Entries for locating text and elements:
........

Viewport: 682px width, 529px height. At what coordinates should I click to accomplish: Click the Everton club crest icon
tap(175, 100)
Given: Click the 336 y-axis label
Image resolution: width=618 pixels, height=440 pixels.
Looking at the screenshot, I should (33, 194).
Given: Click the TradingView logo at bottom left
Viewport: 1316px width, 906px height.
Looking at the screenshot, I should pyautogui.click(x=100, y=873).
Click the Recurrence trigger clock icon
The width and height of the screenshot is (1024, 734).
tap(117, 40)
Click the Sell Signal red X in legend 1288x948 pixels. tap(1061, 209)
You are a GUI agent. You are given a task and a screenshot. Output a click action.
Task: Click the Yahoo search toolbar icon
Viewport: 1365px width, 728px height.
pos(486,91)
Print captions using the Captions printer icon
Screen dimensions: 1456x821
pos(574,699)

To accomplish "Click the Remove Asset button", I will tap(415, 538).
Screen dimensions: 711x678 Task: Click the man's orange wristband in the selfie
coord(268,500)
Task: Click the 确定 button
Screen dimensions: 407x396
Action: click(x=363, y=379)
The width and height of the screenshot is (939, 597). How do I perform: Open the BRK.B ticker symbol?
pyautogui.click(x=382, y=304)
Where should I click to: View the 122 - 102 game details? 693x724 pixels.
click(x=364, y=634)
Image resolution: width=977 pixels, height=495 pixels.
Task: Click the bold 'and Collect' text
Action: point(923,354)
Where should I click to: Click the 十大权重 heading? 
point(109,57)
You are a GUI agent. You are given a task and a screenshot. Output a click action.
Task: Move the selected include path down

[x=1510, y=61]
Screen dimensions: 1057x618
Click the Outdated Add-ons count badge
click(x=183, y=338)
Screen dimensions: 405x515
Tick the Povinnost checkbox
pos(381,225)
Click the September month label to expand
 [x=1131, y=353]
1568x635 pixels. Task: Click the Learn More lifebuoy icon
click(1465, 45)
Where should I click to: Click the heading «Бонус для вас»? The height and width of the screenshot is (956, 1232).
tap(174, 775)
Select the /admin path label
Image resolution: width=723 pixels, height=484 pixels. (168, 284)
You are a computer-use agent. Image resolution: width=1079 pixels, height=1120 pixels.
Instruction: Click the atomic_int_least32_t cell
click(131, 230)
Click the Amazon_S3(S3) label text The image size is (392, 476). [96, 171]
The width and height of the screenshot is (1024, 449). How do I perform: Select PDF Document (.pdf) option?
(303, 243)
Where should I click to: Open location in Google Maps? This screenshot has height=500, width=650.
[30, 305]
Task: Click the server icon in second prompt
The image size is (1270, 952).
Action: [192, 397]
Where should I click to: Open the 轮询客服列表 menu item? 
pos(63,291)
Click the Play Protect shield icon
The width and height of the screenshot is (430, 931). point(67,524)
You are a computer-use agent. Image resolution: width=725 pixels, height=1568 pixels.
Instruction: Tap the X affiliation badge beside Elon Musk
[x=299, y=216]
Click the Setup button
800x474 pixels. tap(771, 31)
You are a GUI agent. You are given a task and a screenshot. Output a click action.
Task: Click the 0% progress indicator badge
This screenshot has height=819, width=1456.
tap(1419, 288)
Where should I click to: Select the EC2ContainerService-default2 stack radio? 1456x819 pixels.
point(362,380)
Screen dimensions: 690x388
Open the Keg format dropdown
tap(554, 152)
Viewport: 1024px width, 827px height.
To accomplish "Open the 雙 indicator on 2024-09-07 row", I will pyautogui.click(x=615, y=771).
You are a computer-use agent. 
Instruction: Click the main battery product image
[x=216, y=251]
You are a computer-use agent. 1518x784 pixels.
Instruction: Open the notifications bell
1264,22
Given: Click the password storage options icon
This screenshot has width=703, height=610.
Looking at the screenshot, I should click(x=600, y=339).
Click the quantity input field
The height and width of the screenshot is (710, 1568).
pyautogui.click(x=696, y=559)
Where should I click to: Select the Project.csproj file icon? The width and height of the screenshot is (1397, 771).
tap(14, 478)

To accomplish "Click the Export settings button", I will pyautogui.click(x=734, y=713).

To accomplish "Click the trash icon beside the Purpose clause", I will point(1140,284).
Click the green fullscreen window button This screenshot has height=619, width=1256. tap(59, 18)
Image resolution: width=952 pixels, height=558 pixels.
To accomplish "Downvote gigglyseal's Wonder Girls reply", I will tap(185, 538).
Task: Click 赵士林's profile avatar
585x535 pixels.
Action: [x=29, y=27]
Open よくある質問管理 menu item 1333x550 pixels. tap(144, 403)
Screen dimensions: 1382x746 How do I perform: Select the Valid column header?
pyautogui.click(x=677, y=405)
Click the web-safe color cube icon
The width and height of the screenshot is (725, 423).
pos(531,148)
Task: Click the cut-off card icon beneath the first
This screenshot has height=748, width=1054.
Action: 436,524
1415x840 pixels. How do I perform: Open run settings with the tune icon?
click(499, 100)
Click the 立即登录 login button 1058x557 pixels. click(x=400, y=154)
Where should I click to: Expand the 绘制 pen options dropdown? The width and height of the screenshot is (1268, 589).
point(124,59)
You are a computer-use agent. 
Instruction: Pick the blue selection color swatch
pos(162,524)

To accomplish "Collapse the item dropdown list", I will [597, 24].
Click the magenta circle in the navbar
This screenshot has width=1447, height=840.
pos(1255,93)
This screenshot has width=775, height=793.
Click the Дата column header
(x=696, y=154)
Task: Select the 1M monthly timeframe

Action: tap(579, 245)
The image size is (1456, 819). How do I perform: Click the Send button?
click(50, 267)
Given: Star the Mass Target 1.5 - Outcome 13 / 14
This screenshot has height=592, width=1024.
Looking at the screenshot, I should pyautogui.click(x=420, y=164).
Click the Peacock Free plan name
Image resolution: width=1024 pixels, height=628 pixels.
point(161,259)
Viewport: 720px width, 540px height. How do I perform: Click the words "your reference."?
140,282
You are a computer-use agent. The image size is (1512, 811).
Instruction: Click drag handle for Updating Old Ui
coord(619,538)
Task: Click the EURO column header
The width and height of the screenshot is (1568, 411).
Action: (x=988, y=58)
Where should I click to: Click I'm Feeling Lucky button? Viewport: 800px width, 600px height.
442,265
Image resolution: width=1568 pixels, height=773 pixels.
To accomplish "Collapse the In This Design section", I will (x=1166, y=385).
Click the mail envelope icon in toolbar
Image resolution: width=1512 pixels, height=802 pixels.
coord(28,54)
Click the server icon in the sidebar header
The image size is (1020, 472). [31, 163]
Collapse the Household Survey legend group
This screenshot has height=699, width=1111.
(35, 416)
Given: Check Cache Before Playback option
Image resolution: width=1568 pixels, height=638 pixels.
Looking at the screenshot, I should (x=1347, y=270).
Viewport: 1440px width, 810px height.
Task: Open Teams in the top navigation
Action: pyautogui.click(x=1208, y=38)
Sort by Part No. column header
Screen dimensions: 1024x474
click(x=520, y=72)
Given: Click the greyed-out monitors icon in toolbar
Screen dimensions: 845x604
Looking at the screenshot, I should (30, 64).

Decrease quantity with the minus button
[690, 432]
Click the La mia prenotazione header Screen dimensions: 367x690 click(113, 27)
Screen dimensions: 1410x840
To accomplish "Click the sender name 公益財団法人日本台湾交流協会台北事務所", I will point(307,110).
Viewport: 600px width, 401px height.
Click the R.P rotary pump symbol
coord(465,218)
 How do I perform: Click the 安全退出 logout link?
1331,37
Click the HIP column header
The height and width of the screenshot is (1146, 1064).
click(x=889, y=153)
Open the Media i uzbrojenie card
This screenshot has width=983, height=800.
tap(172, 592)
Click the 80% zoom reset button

........

### EXERCISE REQUIREMENTS
Arrange every line of the rows above into a Markdown table with the columns Number and Line, skipping blank lines.

### ANSWER TO THE TASK
| Number | Line |
|---|---|
| 1 | Viewport: 682px width, 529px height. At what coordinates should I click to accomplish: Click the Everton club crest icon |
| 2 | tap(175, 100) |
| 3 | Given: Click the 336 y-axis label |
| 4 | Image resolution: width=618 pixels, height=440 pixels. |
| 5 | Looking at the screenshot, I should (33, 194). |
| 6 | Given: Click the TradingView logo at bottom left |
| 7 | Viewport: 1316px width, 906px height. |
| 8 | Looking at the screenshot, I should pyautogui.click(x=100, y=873). |
| 9 | Click the Recurrence trigger clock icon |
| 10 | The width and height of the screenshot is (1024, 734). |
| 11 | tap(117, 40) |
| 12 | Click the Sell Signal red X in legend 1288x948 pixels. tap(1061, 209) |
| 13 | You are a GUI agent. You are given a task and a screenshot. Output a click action. |
| 14 | Task: Click the Yahoo search toolbar icon |
| 15 | Viewport: 1365px width, 728px height. |
| 16 | pos(486,91) |
| 17 | Print captions using the Captions printer icon |
| 18 | Screen dimensions: 1456x821 |
| 19 | pos(574,699) |
| 20 | To accomplish "Click the Remove Asset button", I will tap(415, 538). |
| 21 | Screen dimensions: 711x678 Task: Click the man's orange wristband in the selfie |
| 22 | coord(268,500) |
| 23 | Task: Click the 确定 button |
| 24 | Screen dimensions: 407x396 |
| 25 | Action: click(x=363, y=379) |
| 26 | The width and height of the screenshot is (939, 597). How do I perform: Open the BRK.B ticker symbol? |
| 27 | pyautogui.click(x=382, y=304) |
| 28 | Where should I click to: View the 122 - 102 game details? 693x724 pixels. |
| 29 | click(x=364, y=634) |
| 30 | Image resolution: width=977 pixels, height=495 pixels. |
| 31 | Task: Click the bold 'and Collect' text |
| 32 | Action: point(923,354) |
| 33 | Where should I click to: Click the 十大权重 heading?  |
| 34 | point(109,57) |
| 35 | You are a GUI agent. You are given a task and a screenshot. Output a click action. |
| 36 | Task: Move the selected include path down |
| 37 | [x=1510, y=61] |
| 38 | Screen dimensions: 1057x618 |
| 39 | Click the Outdated Add-ons count badge |
| 40 | click(x=183, y=338) |
| 41 | Screen dimensions: 405x515 |
| 42 | Tick the Povinnost checkbox |
| 43 | pos(381,225) |
| 44 | Click the September month label to expand |
| 45 |  [x=1131, y=353] |
| 46 | 1568x635 pixels. Task: Click the Learn More lifebuoy icon |
| 47 | click(1465, 45) |
| 48 | Where should I click to: Click the heading «Бонус для вас»? The height and width of the screenshot is (956, 1232). |
| 49 | tap(174, 775) |
| 50 | Select the /admin path label |
| 51 | Image resolution: width=723 pixels, height=484 pixels. (168, 284) |
| 52 | You are a computer-use agent. Image resolution: width=1079 pixels, height=1120 pixels. |
| 53 | Instruction: Click the atomic_int_least32_t cell |
| 54 | click(131, 230) |
| 55 | Click the Amazon_S3(S3) label text The image size is (392, 476). [96, 171] |
| 56 | The width and height of the screenshot is (1024, 449). How do I perform: Select PDF Document (.pdf) option? |
| 57 | (303, 243) |
| 58 | Where should I click to: Open location in Google Maps? This screenshot has height=500, width=650. |
| 59 | [30, 305] |
| 60 | Task: Click the server icon in second prompt |
| 61 | The image size is (1270, 952). |
| 62 | Action: [192, 397] |
| 63 | Where should I click to: Open the 轮询客服列表 menu item?  |
| 64 | pos(63,291) |
| 65 | Click the Play Protect shield icon |
| 66 | The width and height of the screenshot is (430, 931). point(67,524) |
| 67 | You are a computer-use agent. Image resolution: width=725 pixels, height=1568 pixels. |
| 68 | Instruction: Tap the X affiliation badge beside Elon Musk |
| 69 | [x=299, y=216] |
| 70 | Click the Setup button |
| 71 | 800x474 pixels. tap(771, 31) |
| 72 | You are a GUI agent. You are given a task and a screenshot. Output a click action. |
| 73 | Task: Click the 0% progress indicator badge |
| 74 | This screenshot has height=819, width=1456. |
| 75 | tap(1419, 288) |
| 76 | Where should I click to: Select the EC2ContainerService-default2 stack radio? 1456x819 pixels. |
| 77 | point(362,380) |
| 78 | Screen dimensions: 690x388 |
| 79 | Open the Keg format dropdown |
| 80 | tap(554, 152) |
| 81 | Viewport: 1024px width, 827px height. |
| 82 | To accomplish "Open the 雙 indicator on 2024-09-07 row", I will pyautogui.click(x=615, y=771). |
| 83 | You are a computer-use agent.  |
| 84 | Instruction: Click the main battery product image |
| 85 | [x=216, y=251] |
| 86 | You are a computer-use agent. 1518x784 pixels. |
| 87 | Instruction: Open the notifications bell |
| 88 | 1264,22 |
| 89 | Given: Click the password storage options icon |
| 90 | This screenshot has width=703, height=610. |
| 91 | Looking at the screenshot, I should click(x=600, y=339). |
| 92 | Click the quantity input field |
| 93 | The height and width of the screenshot is (710, 1568). |
| 94 | pyautogui.click(x=696, y=559) |
| 95 | Where should I click to: Select the Project.csproj file icon? The width and height of the screenshot is (1397, 771). |
| 96 | tap(14, 478) |
| 97 | To accomplish "Click the Export settings button", I will pyautogui.click(x=734, y=713). |
| 98 | To accomplish "Click the trash icon beside the Purpose clause", I will point(1140,284). |
| 99 | Click the green fullscreen window button This screenshot has height=619, width=1256. tap(59, 18) |
| 100 | Image resolution: width=952 pixels, height=558 pixels. |
| 101 | To accomplish "Downvote gigglyseal's Wonder Girls reply", I will tap(185, 538). |
| 102 | Task: Click 赵士林's profile avatar |
| 103 | 585x535 pixels. |
| 104 | Action: [x=29, y=27] |
| 105 | Open よくある質問管理 menu item 1333x550 pixels. tap(144, 403) |
| 106 | Screen dimensions: 1382x746 How do I perform: Select the Valid column header? |
| 107 | pyautogui.click(x=677, y=405) |
| 108 | Click the web-safe color cube icon |
| 109 | The width and height of the screenshot is (725, 423). |
| 110 | pos(531,148) |
| 111 | Task: Click the cut-off card icon beneath the first |
| 112 | This screenshot has height=748, width=1054. |
| 113 | Action: 436,524 |
| 114 | 1415x840 pixels. How do I perform: Open run settings with the tune icon? |
| 115 | click(499, 100) |
| 116 | Click the 立即登录 login button 1058x557 pixels. click(x=400, y=154) |
| 117 | Where should I click to: Expand the 绘制 pen options dropdown? The width and height of the screenshot is (1268, 589). |
| 118 | point(124,59) |
| 119 | You are a computer-use agent.  |
| 120 | Instruction: Pick the blue selection color swatch |
| 121 | pos(162,524) |
| 122 | To accomplish "Collapse the item dropdown list", I will [597, 24]. |
| 123 | Click the magenta circle in the navbar |
| 124 | This screenshot has width=1447, height=840. |
| 125 | pos(1255,93) |
| 126 | This screenshot has width=775, height=793. |
| 127 | Click the Дата column header |
| 128 | (x=696, y=154) |
| 129 | Task: Select the 1M monthly timeframe |
| 130 | Action: tap(579, 245) |
| 131 | The image size is (1456, 819). How do I perform: Click the Send button? |
| 132 | click(50, 267) |
| 133 | Given: Star the Mass Target 1.5 - Outcome 13 / 14 |
| 134 | This screenshot has height=592, width=1024. |
| 135 | Looking at the screenshot, I should pyautogui.click(x=420, y=164). |
| 136 | Click the Peacock Free plan name |
| 137 | Image resolution: width=1024 pixels, height=628 pixels. |
| 138 | point(161,259) |
| 139 | Viewport: 720px width, 540px height. How do I perform: Click the words "your reference."? |
| 140 | 140,282 |
| 141 | You are a computer-use agent. The image size is (1512, 811). |
| 142 | Instruction: Click drag handle for Updating Old Ui |
| 143 | coord(619,538) |
| 144 | Task: Click the EURO column header |
| 145 | The width and height of the screenshot is (1568, 411). |
| 146 | Action: (x=988, y=58) |
| 147 | Where should I click to: Click I'm Feeling Lucky button? Viewport: 800px width, 600px height. |
| 148 | 442,265 |
| 149 | Image resolution: width=1568 pixels, height=773 pixels. |
| 150 | To accomplish "Collapse the In This Design section", I will (x=1166, y=385). |
| 151 | Click the mail envelope icon in toolbar |
| 152 | Image resolution: width=1512 pixels, height=802 pixels. |
| 153 | coord(28,54) |
| 154 | Click the server icon in the sidebar header |
| 155 | The image size is (1020, 472). [31, 163] |
| 156 | Collapse the Household Survey legend group |
| 157 | This screenshot has height=699, width=1111. |
| 158 | (35, 416) |
| 159 | Given: Check Cache Before Playback option |
| 160 | Image resolution: width=1568 pixels, height=638 pixels. |
| 161 | Looking at the screenshot, I should (x=1347, y=270). |
| 162 | Viewport: 1440px width, 810px height. |
| 163 | Task: Open Teams in the top navigation |
| 164 | Action: pyautogui.click(x=1208, y=38) |
| 165 | Sort by Part No. column header |
| 166 | Screen dimensions: 1024x474 |
| 167 | click(x=520, y=72) |
| 168 | Given: Click the greyed-out monitors icon in toolbar |
| 169 | Screen dimensions: 845x604 |
| 170 | Looking at the screenshot, I should (30, 64). |
| 171 | Decrease quantity with the minus button |
| 172 | [690, 432] |
| 173 | Click the La mia prenotazione header Screen dimensions: 367x690 click(113, 27) |
| 174 | Screen dimensions: 1410x840 |
| 175 | To accomplish "Click the sender name 公益財団法人日本台湾交流協会台北事務所", I will point(307,110). |
| 176 | Viewport: 600px width, 401px height. |
| 177 | Click the R.P rotary pump symbol |
| 178 | coord(465,218) |
| 179 |  How do I perform: Click the 安全退出 logout link? |
| 180 | 1331,37 |
| 181 | Click the HIP column header |
| 182 | The height and width of the screenshot is (1146, 1064). |
| 183 | click(x=889, y=153) |
| 184 | Open the Media i uzbrojenie card |
| 185 | This screenshot has width=983, height=800. |
| 186 | tap(172, 592) |
| 187 | Click the 80% zoom reset button |